New soapie Rhythm City boots Backstage
A brand new soapie Rhythm City is on its way to replace the ill-fated e.tv show Backstage.
The producers of the new show are tight-lipped about the finer details of the show, guarding these very closely.
But word has it the soapie will still be youth-orientated, just like Backstage, which comes to an end next month.
Rhythm City will start showing from July 9, and auditions for the production are now taking place.
The auditions for the new daily youth drama series will be held at Windybrow Theatre on Saturday.
Those intending to feature in this soapie will have to fit well-defined criteria.
"We are looking for black women 16-25 and black men 18-25 years old," producers say.
Rhythm City will be produced by Curious Pictures, which has a reputation for innovative productions of independent films and large-scale television dramas.

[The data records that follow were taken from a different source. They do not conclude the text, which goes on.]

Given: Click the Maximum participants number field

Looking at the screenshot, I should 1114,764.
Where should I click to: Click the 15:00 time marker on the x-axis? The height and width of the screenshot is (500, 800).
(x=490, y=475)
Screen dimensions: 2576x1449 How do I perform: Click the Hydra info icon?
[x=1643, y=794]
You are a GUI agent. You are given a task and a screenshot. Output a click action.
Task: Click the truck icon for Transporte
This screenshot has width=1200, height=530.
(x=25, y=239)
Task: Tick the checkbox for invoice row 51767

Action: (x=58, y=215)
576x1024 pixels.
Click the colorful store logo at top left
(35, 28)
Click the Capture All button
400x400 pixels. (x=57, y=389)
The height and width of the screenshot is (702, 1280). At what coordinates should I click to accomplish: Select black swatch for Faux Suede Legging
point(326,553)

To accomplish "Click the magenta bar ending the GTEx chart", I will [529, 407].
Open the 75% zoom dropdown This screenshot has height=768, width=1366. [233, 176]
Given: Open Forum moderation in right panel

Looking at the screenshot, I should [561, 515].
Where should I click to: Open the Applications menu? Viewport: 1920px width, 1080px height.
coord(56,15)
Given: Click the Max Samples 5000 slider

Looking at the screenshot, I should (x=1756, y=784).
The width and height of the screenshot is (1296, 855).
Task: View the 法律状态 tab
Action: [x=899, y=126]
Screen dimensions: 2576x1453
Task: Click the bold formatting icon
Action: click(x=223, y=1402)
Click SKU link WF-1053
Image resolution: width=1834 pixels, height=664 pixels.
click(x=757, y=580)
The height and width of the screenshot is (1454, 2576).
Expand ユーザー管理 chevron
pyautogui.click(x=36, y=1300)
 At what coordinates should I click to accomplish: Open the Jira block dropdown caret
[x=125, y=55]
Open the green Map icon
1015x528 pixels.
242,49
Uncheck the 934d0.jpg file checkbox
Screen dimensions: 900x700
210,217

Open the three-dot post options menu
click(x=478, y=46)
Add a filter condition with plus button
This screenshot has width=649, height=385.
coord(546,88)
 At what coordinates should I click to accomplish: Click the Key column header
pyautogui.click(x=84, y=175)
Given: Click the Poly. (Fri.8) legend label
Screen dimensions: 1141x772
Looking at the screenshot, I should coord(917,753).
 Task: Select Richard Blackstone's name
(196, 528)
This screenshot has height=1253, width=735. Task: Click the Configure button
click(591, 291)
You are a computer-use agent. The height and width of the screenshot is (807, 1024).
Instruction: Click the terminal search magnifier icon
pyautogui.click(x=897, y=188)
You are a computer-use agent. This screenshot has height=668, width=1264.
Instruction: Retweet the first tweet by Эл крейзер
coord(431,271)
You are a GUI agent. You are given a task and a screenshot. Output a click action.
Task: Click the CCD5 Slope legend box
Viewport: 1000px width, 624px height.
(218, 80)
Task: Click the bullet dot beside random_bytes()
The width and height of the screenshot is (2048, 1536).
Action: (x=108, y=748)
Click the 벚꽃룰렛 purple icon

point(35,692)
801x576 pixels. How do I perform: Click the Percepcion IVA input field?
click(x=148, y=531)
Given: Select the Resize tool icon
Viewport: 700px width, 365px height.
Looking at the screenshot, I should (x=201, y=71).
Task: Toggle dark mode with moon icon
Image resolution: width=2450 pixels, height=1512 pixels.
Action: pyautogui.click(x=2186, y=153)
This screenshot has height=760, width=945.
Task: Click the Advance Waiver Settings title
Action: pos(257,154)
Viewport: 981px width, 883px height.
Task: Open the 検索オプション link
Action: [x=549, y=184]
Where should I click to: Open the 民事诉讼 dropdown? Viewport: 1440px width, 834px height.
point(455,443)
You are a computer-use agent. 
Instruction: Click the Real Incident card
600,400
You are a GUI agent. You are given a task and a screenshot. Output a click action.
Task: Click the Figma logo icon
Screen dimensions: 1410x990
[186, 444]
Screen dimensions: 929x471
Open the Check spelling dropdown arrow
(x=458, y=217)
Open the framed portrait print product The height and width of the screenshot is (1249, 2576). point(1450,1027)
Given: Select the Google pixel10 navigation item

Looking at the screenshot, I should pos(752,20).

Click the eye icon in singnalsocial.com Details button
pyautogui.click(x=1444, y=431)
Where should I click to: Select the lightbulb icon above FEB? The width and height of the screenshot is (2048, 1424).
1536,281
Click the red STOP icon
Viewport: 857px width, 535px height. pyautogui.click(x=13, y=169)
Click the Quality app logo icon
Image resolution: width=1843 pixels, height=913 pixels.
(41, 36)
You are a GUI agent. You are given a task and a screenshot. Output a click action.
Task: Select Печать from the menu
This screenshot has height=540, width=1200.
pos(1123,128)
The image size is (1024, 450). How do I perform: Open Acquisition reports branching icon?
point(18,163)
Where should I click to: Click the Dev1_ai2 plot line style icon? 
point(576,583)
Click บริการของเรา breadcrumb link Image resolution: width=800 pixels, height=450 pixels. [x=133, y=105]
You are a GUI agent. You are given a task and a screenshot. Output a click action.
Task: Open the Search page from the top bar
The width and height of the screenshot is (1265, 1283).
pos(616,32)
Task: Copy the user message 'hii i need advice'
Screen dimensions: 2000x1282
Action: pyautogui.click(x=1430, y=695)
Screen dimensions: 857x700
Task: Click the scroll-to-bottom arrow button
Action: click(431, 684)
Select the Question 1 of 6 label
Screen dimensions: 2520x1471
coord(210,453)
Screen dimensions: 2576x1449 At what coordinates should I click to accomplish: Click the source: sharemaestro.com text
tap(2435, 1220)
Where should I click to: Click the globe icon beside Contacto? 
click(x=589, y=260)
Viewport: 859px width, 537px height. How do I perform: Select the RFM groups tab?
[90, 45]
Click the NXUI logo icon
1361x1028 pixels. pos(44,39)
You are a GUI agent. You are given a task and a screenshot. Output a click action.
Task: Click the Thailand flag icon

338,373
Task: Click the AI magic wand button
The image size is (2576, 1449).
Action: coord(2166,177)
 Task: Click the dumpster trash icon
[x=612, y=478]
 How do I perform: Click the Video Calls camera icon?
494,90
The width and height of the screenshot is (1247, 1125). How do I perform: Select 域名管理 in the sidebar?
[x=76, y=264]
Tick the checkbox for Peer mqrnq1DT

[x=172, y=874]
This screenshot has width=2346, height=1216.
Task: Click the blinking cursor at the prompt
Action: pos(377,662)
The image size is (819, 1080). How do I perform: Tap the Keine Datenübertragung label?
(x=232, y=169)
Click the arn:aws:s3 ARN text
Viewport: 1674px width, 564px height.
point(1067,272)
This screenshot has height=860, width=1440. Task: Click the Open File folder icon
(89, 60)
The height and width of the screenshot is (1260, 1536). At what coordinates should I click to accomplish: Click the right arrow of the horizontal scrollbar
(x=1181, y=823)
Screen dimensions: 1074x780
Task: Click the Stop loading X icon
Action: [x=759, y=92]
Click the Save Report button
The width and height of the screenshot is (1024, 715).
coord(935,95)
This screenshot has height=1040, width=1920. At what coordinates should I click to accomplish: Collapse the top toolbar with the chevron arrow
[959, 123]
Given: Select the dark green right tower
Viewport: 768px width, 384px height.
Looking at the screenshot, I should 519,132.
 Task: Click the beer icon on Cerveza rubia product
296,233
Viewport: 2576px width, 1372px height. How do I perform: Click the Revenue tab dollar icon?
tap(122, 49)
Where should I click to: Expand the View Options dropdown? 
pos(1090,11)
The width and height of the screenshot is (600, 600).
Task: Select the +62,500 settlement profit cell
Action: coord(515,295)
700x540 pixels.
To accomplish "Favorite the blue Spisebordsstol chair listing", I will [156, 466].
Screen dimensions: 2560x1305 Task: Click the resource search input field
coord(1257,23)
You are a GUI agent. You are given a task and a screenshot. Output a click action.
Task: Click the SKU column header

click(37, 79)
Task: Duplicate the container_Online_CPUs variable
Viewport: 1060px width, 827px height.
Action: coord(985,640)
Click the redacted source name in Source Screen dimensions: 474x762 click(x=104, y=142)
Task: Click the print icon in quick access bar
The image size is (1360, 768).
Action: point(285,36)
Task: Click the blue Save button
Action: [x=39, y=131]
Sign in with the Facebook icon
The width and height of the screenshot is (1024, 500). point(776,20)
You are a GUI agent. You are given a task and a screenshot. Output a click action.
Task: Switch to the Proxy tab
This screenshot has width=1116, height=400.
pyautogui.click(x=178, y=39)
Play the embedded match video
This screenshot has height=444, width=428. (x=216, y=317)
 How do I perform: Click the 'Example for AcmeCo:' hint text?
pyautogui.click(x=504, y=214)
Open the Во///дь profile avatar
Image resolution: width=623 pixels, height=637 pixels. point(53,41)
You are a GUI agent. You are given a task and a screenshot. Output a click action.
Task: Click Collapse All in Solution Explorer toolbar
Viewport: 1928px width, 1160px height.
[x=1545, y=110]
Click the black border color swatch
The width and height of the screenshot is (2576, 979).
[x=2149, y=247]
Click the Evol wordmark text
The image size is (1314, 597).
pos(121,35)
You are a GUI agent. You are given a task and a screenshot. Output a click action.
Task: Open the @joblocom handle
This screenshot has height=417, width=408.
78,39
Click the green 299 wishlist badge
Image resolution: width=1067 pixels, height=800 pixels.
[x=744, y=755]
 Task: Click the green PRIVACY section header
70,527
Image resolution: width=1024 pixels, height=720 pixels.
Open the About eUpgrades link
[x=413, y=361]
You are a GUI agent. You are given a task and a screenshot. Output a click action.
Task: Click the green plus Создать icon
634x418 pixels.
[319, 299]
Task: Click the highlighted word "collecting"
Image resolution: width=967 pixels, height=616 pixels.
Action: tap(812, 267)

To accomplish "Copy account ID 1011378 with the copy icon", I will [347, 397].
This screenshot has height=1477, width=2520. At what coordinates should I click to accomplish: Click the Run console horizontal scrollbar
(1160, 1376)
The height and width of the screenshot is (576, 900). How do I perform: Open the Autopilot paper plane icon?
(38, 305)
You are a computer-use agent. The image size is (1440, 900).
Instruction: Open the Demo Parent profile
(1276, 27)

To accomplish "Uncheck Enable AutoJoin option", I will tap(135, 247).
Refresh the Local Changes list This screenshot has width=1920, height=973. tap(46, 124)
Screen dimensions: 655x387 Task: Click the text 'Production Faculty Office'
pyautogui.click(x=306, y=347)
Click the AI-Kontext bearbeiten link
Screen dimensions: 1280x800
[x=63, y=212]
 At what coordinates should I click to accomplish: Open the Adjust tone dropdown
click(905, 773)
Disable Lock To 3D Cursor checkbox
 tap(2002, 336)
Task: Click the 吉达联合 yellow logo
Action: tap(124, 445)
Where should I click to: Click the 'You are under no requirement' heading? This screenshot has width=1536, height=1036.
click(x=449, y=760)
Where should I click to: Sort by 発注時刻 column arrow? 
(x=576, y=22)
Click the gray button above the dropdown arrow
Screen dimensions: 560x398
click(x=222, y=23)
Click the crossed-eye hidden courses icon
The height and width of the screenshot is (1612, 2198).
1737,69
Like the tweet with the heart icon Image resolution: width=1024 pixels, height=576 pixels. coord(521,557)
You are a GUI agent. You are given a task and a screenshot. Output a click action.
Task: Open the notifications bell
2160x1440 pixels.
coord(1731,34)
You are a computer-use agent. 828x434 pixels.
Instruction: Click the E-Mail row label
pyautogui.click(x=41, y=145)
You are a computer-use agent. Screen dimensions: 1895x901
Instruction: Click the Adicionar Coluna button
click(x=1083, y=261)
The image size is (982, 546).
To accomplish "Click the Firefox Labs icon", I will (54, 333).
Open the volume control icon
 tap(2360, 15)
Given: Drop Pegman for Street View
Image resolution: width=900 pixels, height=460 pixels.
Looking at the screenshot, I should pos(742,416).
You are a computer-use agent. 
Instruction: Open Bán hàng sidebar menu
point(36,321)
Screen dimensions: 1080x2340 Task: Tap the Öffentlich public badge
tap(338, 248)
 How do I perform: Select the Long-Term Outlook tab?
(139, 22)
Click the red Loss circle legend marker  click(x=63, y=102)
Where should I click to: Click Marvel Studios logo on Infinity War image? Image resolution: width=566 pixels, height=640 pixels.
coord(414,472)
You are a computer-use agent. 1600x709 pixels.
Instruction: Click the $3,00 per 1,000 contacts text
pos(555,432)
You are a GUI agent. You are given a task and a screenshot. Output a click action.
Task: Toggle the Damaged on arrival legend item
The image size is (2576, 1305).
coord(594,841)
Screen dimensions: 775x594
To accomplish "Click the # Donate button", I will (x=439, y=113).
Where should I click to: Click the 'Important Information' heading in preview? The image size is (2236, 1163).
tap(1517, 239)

The soap opera's topical storyline revolves around the contemporary music industry.
But, spinning out from that, will be all the trials and tribulations of those brave enough to enter this cut-throat business, says e.tv.
Says Bronwyn Keene-Young, channel director of e.tv: "We are confident this is the right show for an important timeslot.
"With the vibrant music industry as a backdrop for this soap opera, we are sure it will appeal to both the youth and adults."
The show will be broadcast during prime time on weekdays from 6.30pm to 7pm.
But how different will this show be from Backstage?
Monde Twala, executive producer of Rhythm City, says: "The show aims to entertain, but also to explore deeply the lives of young people, their needs, wants and motivations.
"Research has proved that young people want entertaining and informative programming.
"The youth drama is an opportunity to mirror the fast-changing trends and challenges faced by South African youth."
David Jammy, Curious Productions managing director, says: "We are currently casting and sourcing some of South Africa's top talent to star in this new weekday soapie.
"This, in turn, will contribute to the much-needed growth of the local television industry."